Victorin Lurel, président du conseil régional de Guadeloupe à l'inauguration du Mémorial acte le 10 mai 2015

Paris. Le 24 novembre 2023. Victorin Lurel

Cela fait des mois que je m’astreins au silence sur un dossier qui, pourtant, me tient à cœur, chacun le comprendra. Mais, après la publication cette semaine du rapport de la Chambre régionale des comptes sur la gestion 2019-2022 du Centre caribéen d’expressions et de mémoire de la traite et de l’esclavage, et à entendre les commentaires qui en sont fait, je ne peux demeurer plus longtemps sans exprimer mon écœurement. Un écœurement devant le gâchis que représente aujourd’hui ce qui devait être une œuvre majeure de notre politique mémorielle, une passerelle nécessaire entre un passé douloureux et tragique, un présent encore fait d’ombres et de lumières, et un avenir à dessiner collectivement dans la reconnaissance, la réconciliation et la réparation.

Devant ce gâchis, j’entends bien sûr la chorale de celles et ceux qui veulent faire porter à la directrice générale Laurella Rinçon la responsabilité pleine et entière des difficultés, des dysfonctionnements, des dérives, des troubles sociaux et de la mauvaise gestion de cette institution.

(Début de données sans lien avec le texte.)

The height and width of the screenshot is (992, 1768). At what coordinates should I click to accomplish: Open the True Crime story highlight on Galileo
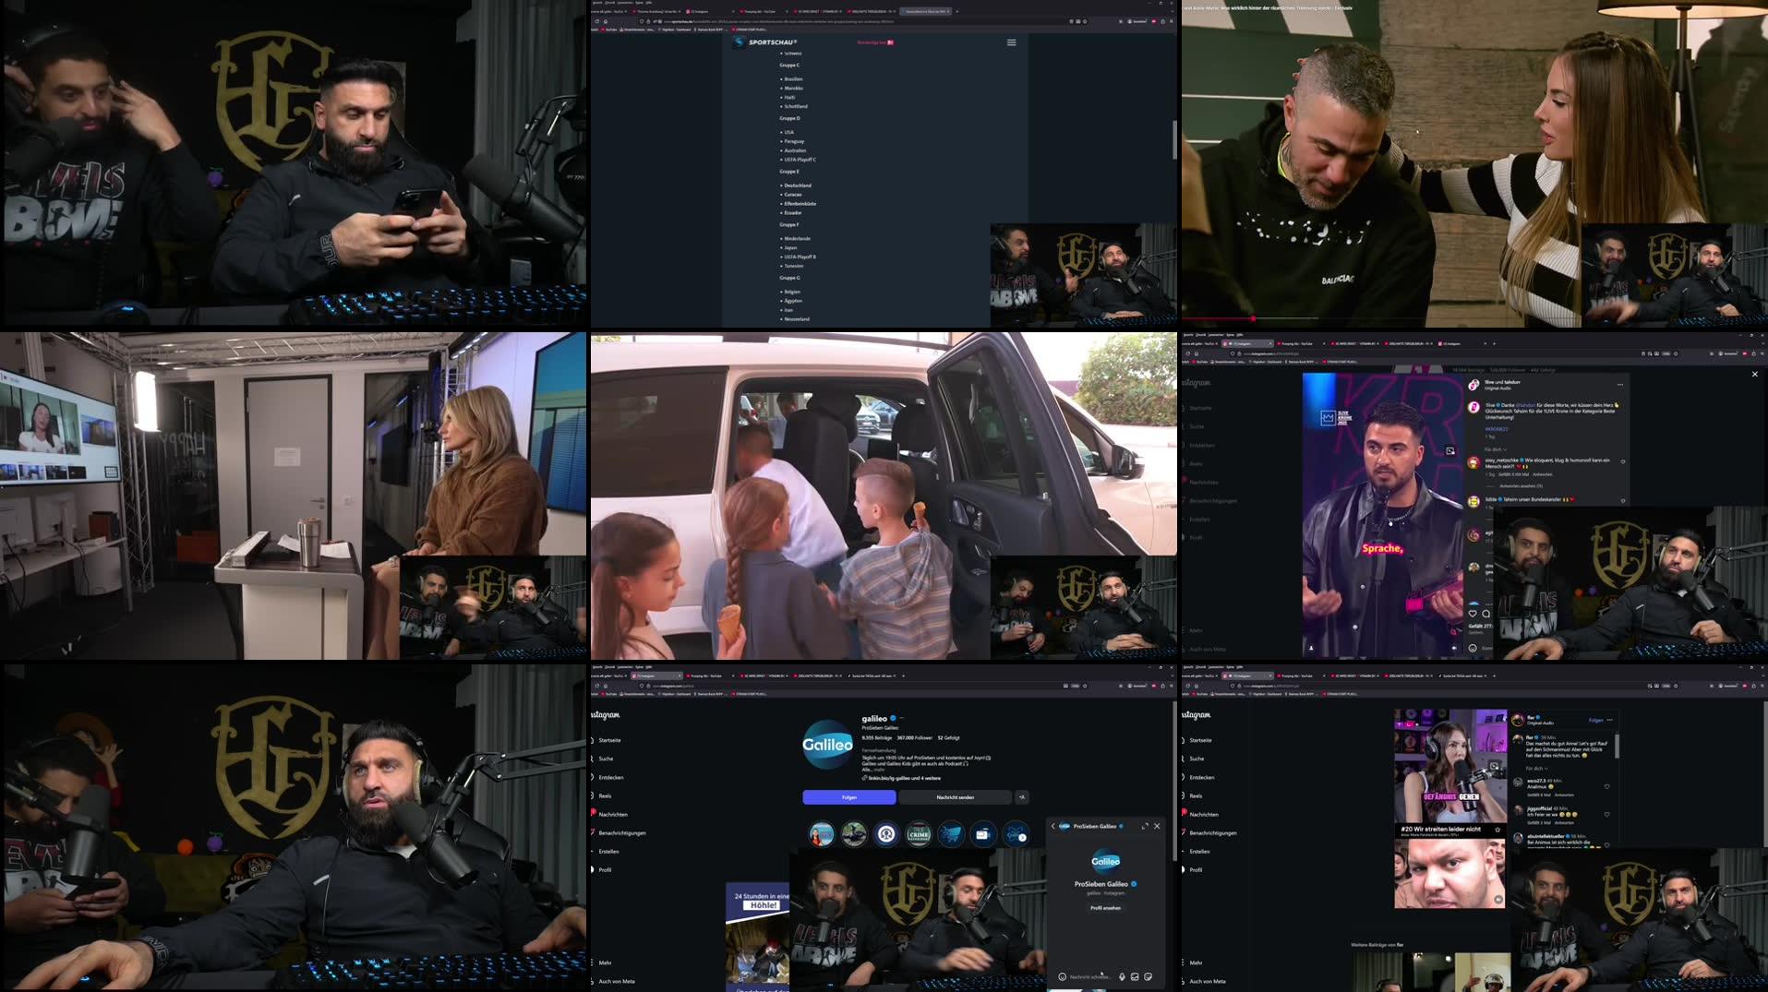919,834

Cette chorale est efficace, avec ses hauts-parleurs politiques, pseudo-syndicaux et médiatiques pour s’en prendre sans relâche depuis des mois à une femme guadeloupéenne diplômée et revenue au pays qui, étrangement, ne semble jamais devoir mériter le moindre soutien public des habituels défenseurs opportunistes de la cause des femmes qui, décidément, ne se mobilisent que lorsque cela peut servir les intérêts de ceux qui les actionnent.

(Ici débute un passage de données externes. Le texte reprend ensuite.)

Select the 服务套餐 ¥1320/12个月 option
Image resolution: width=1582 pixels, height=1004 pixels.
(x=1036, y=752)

Évidemment, en tant qu’ordonnateur d’un établissement public de coopération culturelle en crise depuis 4 ans, la directrice générale a sa part d’erreurs et de responsabilités. Elle en a d’ailleurs déjà payé le prix en étant révoquée de son poste à la 3e tentative en 4 ans, au terme d’une campagne politique et médiatique qui l’aura délibérément déstabilisée en mettnt en cause ses compétences et sa probité.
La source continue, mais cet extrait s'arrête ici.